I hadn’t thought of it that way
. Everything Adam believed in, everything he’d told himself about holding on, would give him away in an instant. He suddenly felt powerless to carry out a plan that had seemed so simple. “What should I do?”

“Give up,” Devin said bluntly. “Find a way to believe that feeling nothing is better than having to face the pain of being human.”

“But… But I don’t…”

“Not long ago, you were so distraught you could barely speak. That’s what Pandora needs to see if she’s to believe you
want
to become an emotionless machine. And we both know it wasn’t entirely about AIs.”

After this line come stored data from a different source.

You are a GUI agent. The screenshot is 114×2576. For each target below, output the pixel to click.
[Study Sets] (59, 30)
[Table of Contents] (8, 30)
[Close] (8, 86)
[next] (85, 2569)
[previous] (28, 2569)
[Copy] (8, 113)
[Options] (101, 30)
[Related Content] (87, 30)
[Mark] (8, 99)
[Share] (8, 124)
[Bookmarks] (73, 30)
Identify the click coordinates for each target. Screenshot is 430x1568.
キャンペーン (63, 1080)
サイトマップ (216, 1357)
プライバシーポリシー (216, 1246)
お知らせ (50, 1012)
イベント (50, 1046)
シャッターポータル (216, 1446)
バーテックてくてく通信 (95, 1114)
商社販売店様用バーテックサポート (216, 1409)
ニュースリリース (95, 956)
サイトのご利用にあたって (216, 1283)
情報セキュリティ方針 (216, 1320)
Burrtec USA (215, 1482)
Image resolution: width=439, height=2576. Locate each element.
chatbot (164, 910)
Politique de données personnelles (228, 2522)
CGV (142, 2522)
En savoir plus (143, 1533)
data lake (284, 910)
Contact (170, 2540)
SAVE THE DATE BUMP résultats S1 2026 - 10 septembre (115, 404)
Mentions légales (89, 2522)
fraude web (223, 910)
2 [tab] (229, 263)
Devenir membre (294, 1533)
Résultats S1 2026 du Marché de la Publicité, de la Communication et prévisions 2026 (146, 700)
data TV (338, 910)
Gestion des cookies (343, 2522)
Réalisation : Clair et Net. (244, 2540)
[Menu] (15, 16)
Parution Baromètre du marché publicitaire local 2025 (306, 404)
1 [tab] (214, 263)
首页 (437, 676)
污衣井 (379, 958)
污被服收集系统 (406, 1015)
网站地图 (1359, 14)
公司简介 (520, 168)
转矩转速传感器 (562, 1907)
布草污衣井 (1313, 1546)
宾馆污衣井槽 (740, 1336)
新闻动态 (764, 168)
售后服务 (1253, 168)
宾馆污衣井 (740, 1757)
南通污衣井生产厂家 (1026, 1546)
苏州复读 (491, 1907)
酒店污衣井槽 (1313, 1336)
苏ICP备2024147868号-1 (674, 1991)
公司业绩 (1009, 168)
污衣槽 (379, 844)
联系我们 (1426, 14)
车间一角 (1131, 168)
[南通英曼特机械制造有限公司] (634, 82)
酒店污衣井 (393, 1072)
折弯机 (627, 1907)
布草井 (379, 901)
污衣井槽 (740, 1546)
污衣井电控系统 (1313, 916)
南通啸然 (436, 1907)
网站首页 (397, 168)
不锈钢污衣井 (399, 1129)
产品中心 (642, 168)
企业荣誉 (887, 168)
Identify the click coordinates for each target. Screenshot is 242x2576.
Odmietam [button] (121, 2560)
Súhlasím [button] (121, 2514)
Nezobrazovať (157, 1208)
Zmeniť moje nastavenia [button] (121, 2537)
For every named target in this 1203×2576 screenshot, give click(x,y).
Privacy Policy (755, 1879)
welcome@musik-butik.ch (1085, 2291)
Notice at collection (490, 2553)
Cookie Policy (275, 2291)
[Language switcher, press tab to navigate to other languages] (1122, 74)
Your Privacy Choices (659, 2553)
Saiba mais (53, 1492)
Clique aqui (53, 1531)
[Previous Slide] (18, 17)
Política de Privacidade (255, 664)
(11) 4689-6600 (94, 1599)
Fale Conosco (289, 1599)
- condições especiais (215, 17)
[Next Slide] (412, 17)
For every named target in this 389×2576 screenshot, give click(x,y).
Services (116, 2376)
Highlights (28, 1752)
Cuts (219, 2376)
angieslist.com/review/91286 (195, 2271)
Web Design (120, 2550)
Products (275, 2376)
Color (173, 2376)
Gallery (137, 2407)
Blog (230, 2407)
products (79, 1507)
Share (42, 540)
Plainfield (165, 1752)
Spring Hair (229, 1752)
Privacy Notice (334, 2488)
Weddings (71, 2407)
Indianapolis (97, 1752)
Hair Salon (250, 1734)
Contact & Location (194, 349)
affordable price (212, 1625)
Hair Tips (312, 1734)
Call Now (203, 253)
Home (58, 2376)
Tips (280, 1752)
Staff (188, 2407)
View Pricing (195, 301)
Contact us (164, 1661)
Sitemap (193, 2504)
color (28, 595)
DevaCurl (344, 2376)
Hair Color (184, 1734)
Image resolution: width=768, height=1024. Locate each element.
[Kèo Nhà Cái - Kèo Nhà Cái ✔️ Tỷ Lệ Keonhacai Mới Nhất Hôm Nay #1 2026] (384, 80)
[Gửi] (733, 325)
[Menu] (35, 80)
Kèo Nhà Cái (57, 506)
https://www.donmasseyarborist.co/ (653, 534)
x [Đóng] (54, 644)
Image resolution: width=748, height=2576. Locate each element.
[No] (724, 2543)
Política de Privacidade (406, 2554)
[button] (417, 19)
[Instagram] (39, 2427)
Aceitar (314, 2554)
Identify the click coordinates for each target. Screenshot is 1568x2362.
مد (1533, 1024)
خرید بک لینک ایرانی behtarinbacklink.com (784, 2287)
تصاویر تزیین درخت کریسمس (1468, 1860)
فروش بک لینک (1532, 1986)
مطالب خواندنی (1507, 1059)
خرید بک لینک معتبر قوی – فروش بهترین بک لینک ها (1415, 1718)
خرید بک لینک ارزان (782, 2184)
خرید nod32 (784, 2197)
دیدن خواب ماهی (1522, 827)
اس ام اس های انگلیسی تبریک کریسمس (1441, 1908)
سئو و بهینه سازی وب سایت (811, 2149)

He started to say something else but stopped as the cockpit door opened.

Jane entered. “Everything’s good in the engine room. Don’t know why you made me trek back there.”

“Just wanted to be sure,” Devin said.

“You’re so paranoid.” Jane turned to Adam. “What’s wrong?”

Adam couldn’t tell her, but it would be pointless to deny that anything bothered him. “I’m just nervous about meeting Pandora and seeing what she’s like.”

Jane made a face. “If
it
starts to suspect anything, for freak’s sake,
run.
That bitch is scary.”

“Adam,” Devin said. “She’ll get you in, and she’ll get you out. Understand?”

Adam nodded.

Jane sat down. “Were you guys talking about Pandora?”

“Yes.” Adam hoped she wouldn’t see through him. “Anyway, I’ll return to the Networld now. Shouldn’t take long to find her.”

Jane called after him, “I’ll say it again, and I don’t care if I’m being a nag:
Be careful
!”

Adam returned to the vast abyss of gray lines. He looked around, wondering where to begin.

“Pandora is very good at hiding when she does not wish to be found. It is likely that you will have to wait until she decides to find you.” A tall, gaunt man with dark skin and long limbs appeared. The man’s face was expressionless, and his black eyes focused on nothing in particular.

“Who are you?” Adam asked.

“I am a virtual projection of the one the Collective calls the Seer. You may ask questions, but my responses are limited. I have some information I wish to share. You may find it useful.”